Tout ceci explique qu’ils aient pu faire l’objet d’un culte chez les peuples du Proche Orient ancien, notamment en terre de Canaan où, depuis des temps reculés, des arbres sacrés peuplaient les abords de la plupart des sanctuaires.
Dans la Bible, leur culte est fortement prohibé, de même que tous les cultes autres que celui du vrai Dieu. Le Deutéronome associe clairement l’idolâtrie aux arbres verdoyants pour mettre en garde les fils d’Israël sur le point d’entrer en Palestine : Vous abolirez tous les lieux où les peuples que vous dépossédez auront servi leurs dieux, sur les hautes montagnes, sur les collines, sous tout arbre verdoyant[4]. Le térébinthe était l’un de ces arbres verts[5]: élevé, robuste et majestueux, à rameaux en parasol, on se reposait volontiers à son ombre.
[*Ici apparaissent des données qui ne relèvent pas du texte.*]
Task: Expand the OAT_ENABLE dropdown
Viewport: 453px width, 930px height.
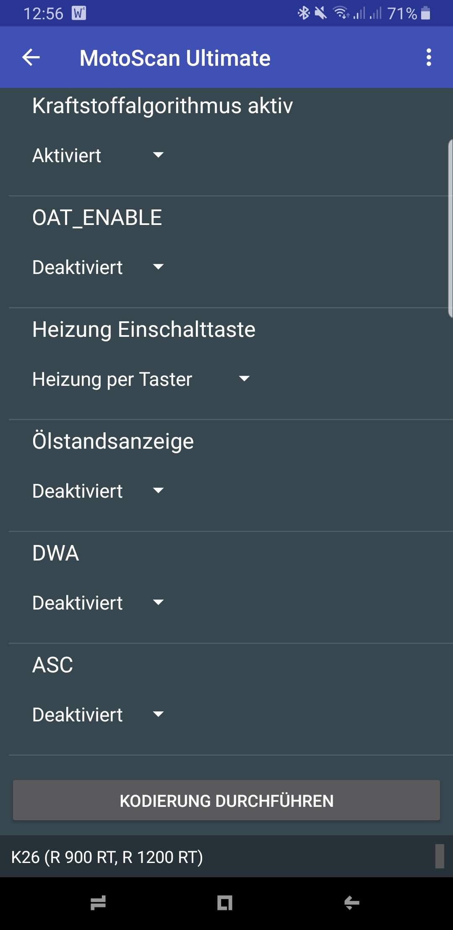Action: coord(98,267)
Ses bocages servaient de sanctuaires païens, où l'on adorait des idoles, où se célébraient des cultes impurs et grossiers.
Métaphoriquement, il évoque la vie, la croissance, la vigueur ; par ses feuilles caduques, il figure la mort et la renaissance ; il est en lien avec la divinité… pour le meilleur comme pour le pire : le symbolisme qu’il exprime est ambivalent, davantage sans doute que pour un autre arbre. Quelques textes de l’Ancien Testament permettent d’illustrer cet aspect.
Gédéon, champion de Dieu en milieu païen
L’Envoyé du Seigneur vint s’asseoir sous le térébinthe d’Ophra, qui appartenait à Joas, de la famille d’Abiéser. Gédéon, son fils, était en train de battre le blé dans le pressoir pour le mettre à l’abri des Madianites[6]. Par son Ange, Dieu appelle ce jeune paysan au travail, à devenir un « juge » en Israël– chef guerrier, politique et spirituel – pour délivrer les Hébreux de l’emprise des Madianites qui ravagent le pays depuis dix ans, détruisent leurs récoltes et les condamnent à la famine. Comme dans tout processus vocationnel, après la prise de contact, suit le dialogue qui va au-delà des mots et s’exprime dans la confiance. Conforté par la bienveillance du Seigneur – je serai avec toi -, Gédéon accepte la mission qui lui est confiée – libérer Israël – et, immédiatement, met en pratique l’indication de Dieu : Renverse l’autel de Baal qui est à ton père et coupe l’ashéra qui est auprès. Tu bâtiras ensuite, au sommet de ce lieu fort, un autel à Yahvé. Ce passage réclame quelques explications :
- Gédéon a reconnu en son interlocuteur le messager du Dieu vivant et compris que pour défaire les ennemis de son peuple, il fallait commencer par mettre à bas les représentations du paganisme.
- L’arbre, symbole de vie, l’était aussi de fertilité cosmique. De ce fait, il était souvent lié à une divinité féminine… : en Égypte, à la déesse Nout, en Phénicie à Taanit, en Canaan à Ashéra[7]. Celle-ci est mentionnée une quarantaine de fois dans la Bible hébraïque par des symboles en bois ou des sculptures que les traducteurs nomment poteaux ou pieux sacrés.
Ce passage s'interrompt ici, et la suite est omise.